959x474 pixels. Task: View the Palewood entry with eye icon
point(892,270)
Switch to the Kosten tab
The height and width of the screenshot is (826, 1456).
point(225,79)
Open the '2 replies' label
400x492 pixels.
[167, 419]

**Exercise details:**
Start to finish, restate the records above word for word.

**Answer to the exercise:**
959x474 pixels. Task: View the Palewood entry with eye icon
point(892,270)
Switch to the Kosten tab
The height and width of the screenshot is (826, 1456).
point(225,79)
Open the '2 replies' label
400x492 pixels.
[167, 419]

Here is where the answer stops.